Stored items:
++++++++++++++++++++
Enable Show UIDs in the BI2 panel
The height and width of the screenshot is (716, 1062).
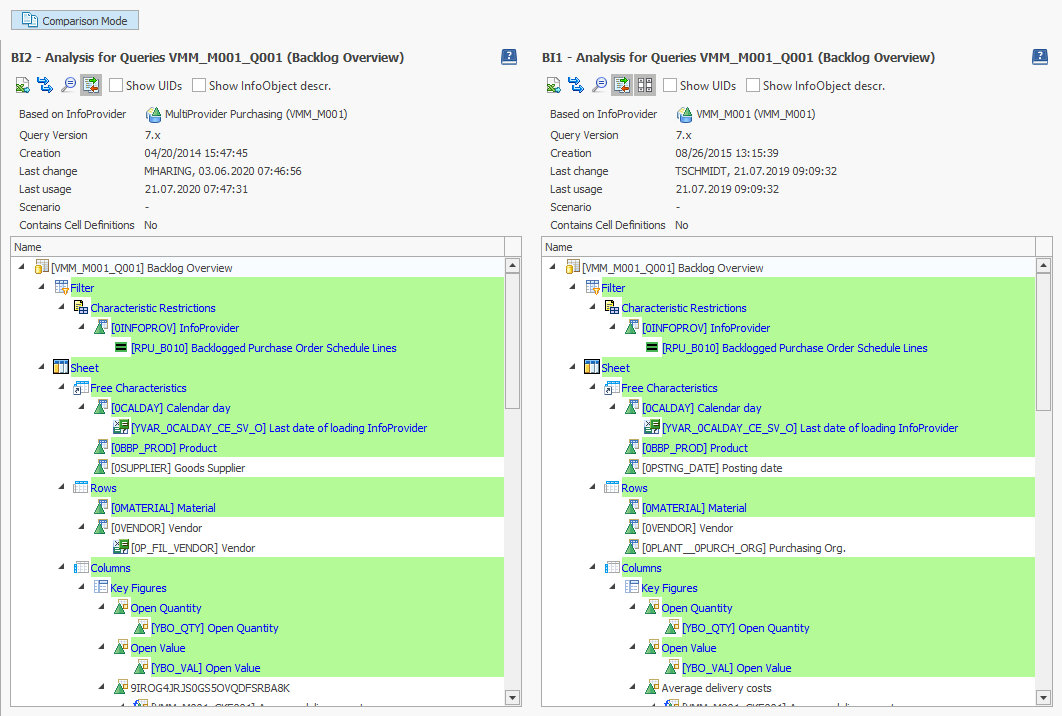click(x=116, y=85)
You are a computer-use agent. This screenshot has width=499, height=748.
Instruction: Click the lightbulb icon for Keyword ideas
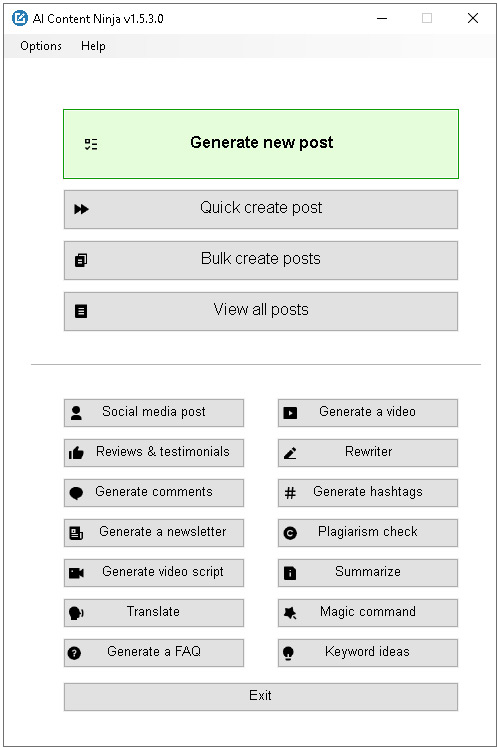[288, 653]
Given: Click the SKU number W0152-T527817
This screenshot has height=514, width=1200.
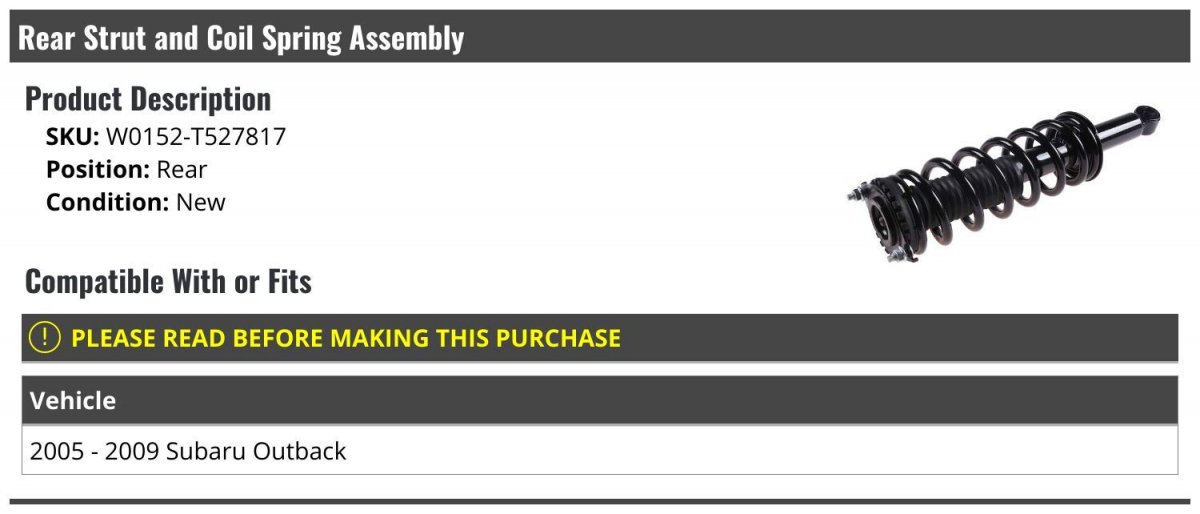Looking at the screenshot, I should click(196, 137).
++++++++++++++++++++
* [WHAT TO DO]: In the copy, no picture may appear; the records themselves must be output exactly.

* [SOLUTION TO THE EXERCISE]:
Enable Show UIDs in the BI2 panel
The height and width of the screenshot is (716, 1062).
click(x=116, y=85)
You are a computer-use agent. This screenshot has width=499, height=748.
Instruction: Click the lightbulb icon for Keyword ideas
[288, 653]
Given: Click the SKU number W0152-T527817
This screenshot has height=514, width=1200.
Looking at the screenshot, I should click(196, 137).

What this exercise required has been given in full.